Inmates at a Caracas prison freed the warden and 14 other officers Saturday night after holding them hostage for more than a day.

The prisoners agreed to release their captives after authorities pledged to investigate their complaints that several inmates had been abused, said Nestor Reverol, a deputy justice minister.

"They're with us. They're in good health," Reverol said of the 15 hostages.

The uprising at La Planta prison began at 5 p.m. Friday when inmates clashed with National Guard troops, whom prisoners accused of mistreating a group of inmates as they were being taken to court.

Authorities are investigating that incident, in which four inmates were hospitalized due to injuries suffered while being taken to the courts, Reverol said. Three of the injured inmates later were returned to the prison.

It was unclear how the injuries occurred, and officials did not give details.

After seizing the hostages, the inmates had demanded that their rights be respected and also called for the prison's administrators to be removed. Reverol said there were no plans to dismiss any prison employee, although he added that their conduct would be closely watched.

Inmates' relatives gathered outside the prison during the hostage standoff, and some of them temporarily blocked an adjacent highway to demand action by authorities.

Mayorlet de Santiago, a spokeswoman for relatives of inmates, said: "It can't be that every time they're transferred to court their human rights are violated.
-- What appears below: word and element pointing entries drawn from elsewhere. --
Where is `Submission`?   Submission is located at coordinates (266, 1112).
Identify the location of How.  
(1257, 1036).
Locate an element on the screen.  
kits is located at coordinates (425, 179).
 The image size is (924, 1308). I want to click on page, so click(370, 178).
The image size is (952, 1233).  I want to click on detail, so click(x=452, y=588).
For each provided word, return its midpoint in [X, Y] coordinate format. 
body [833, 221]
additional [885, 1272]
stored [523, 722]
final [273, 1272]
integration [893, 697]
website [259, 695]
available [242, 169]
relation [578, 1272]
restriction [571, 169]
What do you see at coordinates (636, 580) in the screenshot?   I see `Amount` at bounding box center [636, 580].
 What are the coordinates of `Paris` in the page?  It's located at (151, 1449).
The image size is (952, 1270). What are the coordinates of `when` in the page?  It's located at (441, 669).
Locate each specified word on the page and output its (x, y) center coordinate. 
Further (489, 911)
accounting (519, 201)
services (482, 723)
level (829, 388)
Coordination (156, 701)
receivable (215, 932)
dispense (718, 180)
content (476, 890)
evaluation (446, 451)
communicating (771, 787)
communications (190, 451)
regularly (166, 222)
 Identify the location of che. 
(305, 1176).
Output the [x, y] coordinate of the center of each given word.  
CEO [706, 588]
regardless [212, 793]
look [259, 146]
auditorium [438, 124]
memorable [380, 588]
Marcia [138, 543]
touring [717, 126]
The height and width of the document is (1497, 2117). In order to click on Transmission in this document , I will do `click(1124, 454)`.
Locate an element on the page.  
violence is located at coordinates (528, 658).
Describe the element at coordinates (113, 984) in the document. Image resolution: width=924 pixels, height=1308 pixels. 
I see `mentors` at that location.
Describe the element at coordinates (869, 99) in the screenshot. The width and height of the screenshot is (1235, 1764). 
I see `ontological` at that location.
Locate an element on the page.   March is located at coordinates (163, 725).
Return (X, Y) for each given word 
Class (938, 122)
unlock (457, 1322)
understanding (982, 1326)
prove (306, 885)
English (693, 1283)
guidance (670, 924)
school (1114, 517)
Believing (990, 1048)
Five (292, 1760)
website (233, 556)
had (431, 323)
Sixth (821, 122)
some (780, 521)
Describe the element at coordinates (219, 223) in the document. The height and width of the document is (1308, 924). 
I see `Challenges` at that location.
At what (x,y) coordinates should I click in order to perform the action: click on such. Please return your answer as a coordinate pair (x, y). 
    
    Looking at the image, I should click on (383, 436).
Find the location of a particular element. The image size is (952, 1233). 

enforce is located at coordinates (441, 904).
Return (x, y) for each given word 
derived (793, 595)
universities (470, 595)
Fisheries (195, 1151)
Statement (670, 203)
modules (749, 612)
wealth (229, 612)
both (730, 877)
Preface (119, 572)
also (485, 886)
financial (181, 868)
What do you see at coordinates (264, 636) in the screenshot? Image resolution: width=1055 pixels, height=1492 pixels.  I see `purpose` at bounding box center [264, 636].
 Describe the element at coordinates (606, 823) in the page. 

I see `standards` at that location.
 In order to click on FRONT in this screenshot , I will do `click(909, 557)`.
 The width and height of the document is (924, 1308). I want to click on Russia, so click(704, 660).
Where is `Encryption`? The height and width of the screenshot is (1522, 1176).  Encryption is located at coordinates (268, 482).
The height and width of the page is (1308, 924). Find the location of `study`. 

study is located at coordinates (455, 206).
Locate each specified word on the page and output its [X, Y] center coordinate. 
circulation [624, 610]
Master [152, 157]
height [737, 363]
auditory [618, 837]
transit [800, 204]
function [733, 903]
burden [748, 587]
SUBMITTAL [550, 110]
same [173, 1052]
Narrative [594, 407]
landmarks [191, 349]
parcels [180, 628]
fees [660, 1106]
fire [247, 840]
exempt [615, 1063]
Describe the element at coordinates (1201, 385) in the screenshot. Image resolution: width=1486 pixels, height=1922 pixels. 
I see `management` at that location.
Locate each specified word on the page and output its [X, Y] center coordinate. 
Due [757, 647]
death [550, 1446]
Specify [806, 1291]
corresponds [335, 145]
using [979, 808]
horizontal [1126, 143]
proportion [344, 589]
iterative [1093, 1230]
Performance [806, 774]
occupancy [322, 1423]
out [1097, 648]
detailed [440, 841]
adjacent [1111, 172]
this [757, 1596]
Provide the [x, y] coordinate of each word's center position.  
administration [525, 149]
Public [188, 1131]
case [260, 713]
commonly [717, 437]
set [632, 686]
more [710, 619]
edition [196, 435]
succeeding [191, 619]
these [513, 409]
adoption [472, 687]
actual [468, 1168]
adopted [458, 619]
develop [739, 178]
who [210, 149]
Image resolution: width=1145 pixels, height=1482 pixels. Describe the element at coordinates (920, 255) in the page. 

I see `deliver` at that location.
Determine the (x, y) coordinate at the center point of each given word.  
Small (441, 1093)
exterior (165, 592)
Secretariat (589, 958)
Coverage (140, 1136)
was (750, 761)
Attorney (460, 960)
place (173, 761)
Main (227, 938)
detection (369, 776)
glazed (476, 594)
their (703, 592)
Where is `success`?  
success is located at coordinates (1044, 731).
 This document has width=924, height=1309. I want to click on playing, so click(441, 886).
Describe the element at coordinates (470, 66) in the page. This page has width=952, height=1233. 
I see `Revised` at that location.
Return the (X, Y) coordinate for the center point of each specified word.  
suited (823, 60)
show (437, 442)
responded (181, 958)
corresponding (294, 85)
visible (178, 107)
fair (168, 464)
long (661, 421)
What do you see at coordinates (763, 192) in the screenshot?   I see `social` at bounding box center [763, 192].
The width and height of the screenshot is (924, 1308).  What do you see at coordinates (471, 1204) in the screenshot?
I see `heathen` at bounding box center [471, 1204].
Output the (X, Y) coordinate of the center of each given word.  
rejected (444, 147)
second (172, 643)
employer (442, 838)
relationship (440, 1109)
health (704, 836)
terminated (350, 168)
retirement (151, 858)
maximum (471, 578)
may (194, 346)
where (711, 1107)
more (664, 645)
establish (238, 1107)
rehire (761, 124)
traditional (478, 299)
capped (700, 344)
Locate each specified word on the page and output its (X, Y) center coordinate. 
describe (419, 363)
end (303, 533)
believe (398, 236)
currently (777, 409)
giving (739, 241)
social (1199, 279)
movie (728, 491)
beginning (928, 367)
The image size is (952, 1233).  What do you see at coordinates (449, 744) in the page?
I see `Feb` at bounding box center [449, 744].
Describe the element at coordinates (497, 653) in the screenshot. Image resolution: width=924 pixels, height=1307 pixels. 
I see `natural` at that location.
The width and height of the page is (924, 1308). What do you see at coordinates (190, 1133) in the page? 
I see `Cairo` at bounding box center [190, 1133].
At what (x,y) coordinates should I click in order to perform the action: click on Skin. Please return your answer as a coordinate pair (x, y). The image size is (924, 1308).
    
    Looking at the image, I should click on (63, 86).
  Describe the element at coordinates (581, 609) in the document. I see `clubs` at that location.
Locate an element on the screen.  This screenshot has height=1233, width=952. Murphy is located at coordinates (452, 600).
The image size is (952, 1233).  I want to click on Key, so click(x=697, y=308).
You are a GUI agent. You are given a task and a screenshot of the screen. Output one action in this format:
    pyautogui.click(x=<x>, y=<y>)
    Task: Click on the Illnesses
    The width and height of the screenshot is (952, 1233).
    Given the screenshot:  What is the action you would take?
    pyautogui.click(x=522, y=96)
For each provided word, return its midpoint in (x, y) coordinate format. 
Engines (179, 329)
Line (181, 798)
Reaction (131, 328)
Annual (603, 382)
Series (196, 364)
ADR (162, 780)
They come back beaten."

In a similar incident at another Venezuelan prison earlier this month, inmates took the prison director and others hostage. They released the hostages eight days later after officials agreed to conditions that included dismissing one administrator and providing medical services.

Violence is common in Venezuela's severely crowded prisons, where inmates can obtain firearms and other weapons with the help of corrupt guards.